Stored data entries →
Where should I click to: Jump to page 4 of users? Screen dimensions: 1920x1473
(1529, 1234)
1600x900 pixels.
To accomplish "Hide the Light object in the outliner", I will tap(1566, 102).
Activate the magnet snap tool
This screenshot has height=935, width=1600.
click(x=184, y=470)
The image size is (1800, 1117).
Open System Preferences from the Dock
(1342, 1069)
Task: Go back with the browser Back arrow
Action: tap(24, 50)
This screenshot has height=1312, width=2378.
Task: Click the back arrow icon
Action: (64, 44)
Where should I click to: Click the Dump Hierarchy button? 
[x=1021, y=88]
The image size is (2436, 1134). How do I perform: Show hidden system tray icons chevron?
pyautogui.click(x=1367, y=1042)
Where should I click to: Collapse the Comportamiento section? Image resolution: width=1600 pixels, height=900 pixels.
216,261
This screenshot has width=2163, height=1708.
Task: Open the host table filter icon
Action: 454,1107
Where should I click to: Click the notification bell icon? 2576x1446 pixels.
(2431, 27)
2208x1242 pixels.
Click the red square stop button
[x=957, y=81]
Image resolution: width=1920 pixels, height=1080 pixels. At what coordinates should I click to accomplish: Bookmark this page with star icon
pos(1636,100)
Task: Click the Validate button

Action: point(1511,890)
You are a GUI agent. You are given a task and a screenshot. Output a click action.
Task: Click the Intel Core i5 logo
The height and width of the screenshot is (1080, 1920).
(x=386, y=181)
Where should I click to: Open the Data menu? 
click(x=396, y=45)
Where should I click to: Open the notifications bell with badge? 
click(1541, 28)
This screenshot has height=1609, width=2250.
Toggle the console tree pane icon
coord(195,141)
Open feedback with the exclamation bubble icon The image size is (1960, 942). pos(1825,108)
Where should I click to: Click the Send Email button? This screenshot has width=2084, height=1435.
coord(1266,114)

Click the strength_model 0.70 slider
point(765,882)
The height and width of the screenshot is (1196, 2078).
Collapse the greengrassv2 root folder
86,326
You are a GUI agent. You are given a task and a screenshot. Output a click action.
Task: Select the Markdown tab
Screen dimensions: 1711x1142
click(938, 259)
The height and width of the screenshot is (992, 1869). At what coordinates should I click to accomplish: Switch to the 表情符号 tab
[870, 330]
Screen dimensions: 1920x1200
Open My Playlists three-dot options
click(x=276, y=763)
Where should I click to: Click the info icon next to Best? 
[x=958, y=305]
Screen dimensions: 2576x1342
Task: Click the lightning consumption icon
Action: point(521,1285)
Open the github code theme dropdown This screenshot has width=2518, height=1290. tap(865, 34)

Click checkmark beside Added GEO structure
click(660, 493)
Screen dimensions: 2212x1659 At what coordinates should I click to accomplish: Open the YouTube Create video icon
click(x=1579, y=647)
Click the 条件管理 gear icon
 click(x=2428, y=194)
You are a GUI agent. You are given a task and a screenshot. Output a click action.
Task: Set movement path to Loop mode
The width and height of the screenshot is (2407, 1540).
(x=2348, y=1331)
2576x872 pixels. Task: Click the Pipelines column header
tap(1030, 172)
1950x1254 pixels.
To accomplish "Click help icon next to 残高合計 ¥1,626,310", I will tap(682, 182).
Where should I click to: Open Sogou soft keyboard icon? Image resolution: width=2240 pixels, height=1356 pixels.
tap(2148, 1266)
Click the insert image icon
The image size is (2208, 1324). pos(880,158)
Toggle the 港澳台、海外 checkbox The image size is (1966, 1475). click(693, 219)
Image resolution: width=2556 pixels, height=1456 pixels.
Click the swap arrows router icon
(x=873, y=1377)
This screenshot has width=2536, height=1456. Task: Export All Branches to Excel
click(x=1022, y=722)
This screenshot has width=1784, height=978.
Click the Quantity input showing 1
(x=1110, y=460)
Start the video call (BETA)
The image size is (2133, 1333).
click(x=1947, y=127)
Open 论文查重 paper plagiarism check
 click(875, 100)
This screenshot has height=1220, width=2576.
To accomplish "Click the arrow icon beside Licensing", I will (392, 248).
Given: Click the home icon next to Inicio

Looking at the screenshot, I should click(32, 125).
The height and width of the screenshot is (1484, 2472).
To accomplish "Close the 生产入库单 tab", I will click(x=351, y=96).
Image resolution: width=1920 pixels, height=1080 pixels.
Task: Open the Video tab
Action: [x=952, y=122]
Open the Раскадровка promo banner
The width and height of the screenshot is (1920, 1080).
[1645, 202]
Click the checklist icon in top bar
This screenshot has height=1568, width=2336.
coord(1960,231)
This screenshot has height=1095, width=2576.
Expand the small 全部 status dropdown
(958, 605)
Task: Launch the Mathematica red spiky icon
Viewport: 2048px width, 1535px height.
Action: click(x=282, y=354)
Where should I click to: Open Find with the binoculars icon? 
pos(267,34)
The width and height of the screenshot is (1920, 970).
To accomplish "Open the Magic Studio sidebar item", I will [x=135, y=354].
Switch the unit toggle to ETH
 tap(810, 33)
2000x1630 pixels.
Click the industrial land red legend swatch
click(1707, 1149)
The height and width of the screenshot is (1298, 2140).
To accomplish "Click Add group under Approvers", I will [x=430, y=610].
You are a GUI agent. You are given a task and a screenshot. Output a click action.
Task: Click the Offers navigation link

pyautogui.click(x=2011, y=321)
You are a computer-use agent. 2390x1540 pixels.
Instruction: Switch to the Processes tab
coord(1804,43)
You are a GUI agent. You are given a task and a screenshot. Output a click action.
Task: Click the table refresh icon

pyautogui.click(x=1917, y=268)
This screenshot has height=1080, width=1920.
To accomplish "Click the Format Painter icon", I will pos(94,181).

Description of the task →
The response should consist of every record, written out exactly as given.

Response area →
Where should I click to: Jump to page 4 of users? Screen dimensions: 1920x1473
(1529, 1234)
1600x900 pixels.
To accomplish "Hide the Light object in the outliner", I will tap(1566, 102).
Activate the magnet snap tool
This screenshot has height=935, width=1600.
click(x=184, y=470)
The image size is (1800, 1117).
Open System Preferences from the Dock
(1342, 1069)
Task: Go back with the browser Back arrow
Action: tap(24, 50)
This screenshot has height=1312, width=2378.
Task: Click the back arrow icon
Action: (64, 44)
Where should I click to: Click the Dump Hierarchy button? 
[x=1021, y=88]
The image size is (2436, 1134). How do I perform: Show hidden system tray icons chevron?
pyautogui.click(x=1367, y=1042)
Where should I click to: Collapse the Comportamiento section? Image resolution: width=1600 pixels, height=900 pixels.
216,261
This screenshot has width=2163, height=1708.
Task: Open the host table filter icon
Action: 454,1107
Where should I click to: Click the notification bell icon? 2576x1446 pixels.
(2431, 27)
2208x1242 pixels.
Click the red square stop button
[x=957, y=81]
Image resolution: width=1920 pixels, height=1080 pixels. At what coordinates should I click to accomplish: Bookmark this page with star icon
pos(1636,100)
Task: Click the Validate button

Action: point(1511,890)
You are a GUI agent. You are given a task and a screenshot. Output a click action.
Task: Click the Intel Core i5 logo
The height and width of the screenshot is (1080, 1920).
(x=386, y=181)
Where should I click to: Open the Data menu? 
click(x=396, y=45)
Where should I click to: Open the notifications bell with badge? 
click(1541, 28)
This screenshot has height=1609, width=2250.
Toggle the console tree pane icon
coord(195,141)
Open feedback with the exclamation bubble icon The image size is (1960, 942). pos(1825,108)
Where should I click to: Click the Send Email button? This screenshot has width=2084, height=1435.
coord(1266,114)

Click the strength_model 0.70 slider
point(765,882)
The height and width of the screenshot is (1196, 2078).
Collapse the greengrassv2 root folder
86,326
You are a GUI agent. You are given a task and a screenshot. Output a click action.
Task: Select the Markdown tab
Screen dimensions: 1711x1142
click(938, 259)
The height and width of the screenshot is (992, 1869). At what coordinates should I click to accomplish: Switch to the 表情符号 tab
[870, 330]
Screen dimensions: 1920x1200
Open My Playlists three-dot options
click(x=276, y=763)
Where should I click to: Click the info icon next to Best? 
[x=958, y=305]
Screen dimensions: 2576x1342
Task: Click the lightning consumption icon
Action: point(521,1285)
Open the github code theme dropdown This screenshot has width=2518, height=1290. tap(865, 34)

Click checkmark beside Added GEO structure
click(660, 493)
Screen dimensions: 2212x1659 At what coordinates should I click to accomplish: Open the YouTube Create video icon
click(x=1579, y=647)
Click the 条件管理 gear icon
 click(x=2428, y=194)
You are a GUI agent. You are given a task and a screenshot. Output a click action.
Task: Set movement path to Loop mode
The width and height of the screenshot is (2407, 1540).
(x=2348, y=1331)
2576x872 pixels. Task: Click the Pipelines column header
tap(1030, 172)
1950x1254 pixels.
To accomplish "Click help icon next to 残高合計 ¥1,626,310", I will tap(682, 182).
Where should I click to: Open Sogou soft keyboard icon? Image resolution: width=2240 pixels, height=1356 pixels.
tap(2148, 1266)
Click the insert image icon
The image size is (2208, 1324). pos(880,158)
Toggle the 港澳台、海外 checkbox The image size is (1966, 1475). click(693, 219)
Image resolution: width=2556 pixels, height=1456 pixels.
Click the swap arrows router icon
(x=873, y=1377)
This screenshot has width=2536, height=1456. Task: Export All Branches to Excel
click(x=1022, y=722)
This screenshot has width=1784, height=978.
Click the Quantity input showing 1
(x=1110, y=460)
Start the video call (BETA)
The image size is (2133, 1333).
click(x=1947, y=127)
Open 论文查重 paper plagiarism check
 click(875, 100)
This screenshot has height=1220, width=2576.
To accomplish "Click the arrow icon beside Licensing", I will (392, 248).
Given: Click the home icon next to Inicio

Looking at the screenshot, I should click(32, 125).
The height and width of the screenshot is (1484, 2472).
To accomplish "Close the 生产入库单 tab", I will click(x=351, y=96).
Image resolution: width=1920 pixels, height=1080 pixels.
Task: Open the Video tab
Action: [x=952, y=122]
Open the Раскадровка promo banner
The width and height of the screenshot is (1920, 1080).
[1645, 202]
Click the checklist icon in top bar
This screenshot has height=1568, width=2336.
coord(1960,231)
This screenshot has height=1095, width=2576.
Expand the small 全部 status dropdown
(958, 605)
Task: Launch the Mathematica red spiky icon
Viewport: 2048px width, 1535px height.
Action: click(x=282, y=354)
Where should I click to: Open Find with the binoculars icon? 
pos(267,34)
The width and height of the screenshot is (1920, 970).
To accomplish "Open the Magic Studio sidebar item", I will [x=135, y=354].
Switch the unit toggle to ETH
 tap(810, 33)
2000x1630 pixels.
Click the industrial land red legend swatch
click(1707, 1149)
The height and width of the screenshot is (1298, 2140).
To accomplish "Click Add group under Approvers", I will [x=430, y=610].
You are a GUI agent. You are given a task and a screenshot. Output a click action.
Task: Click the Offers navigation link

pyautogui.click(x=2011, y=321)
You are a computer-use agent. 2390x1540 pixels.
Instruction: Switch to the Processes tab
coord(1804,43)
You are a GUI agent. You are given a task and a screenshot. Output a click action.
Task: Click the table refresh icon

pyautogui.click(x=1917, y=268)
This screenshot has height=1080, width=1920.
To accomplish "Click the Format Painter icon", I will pos(94,181).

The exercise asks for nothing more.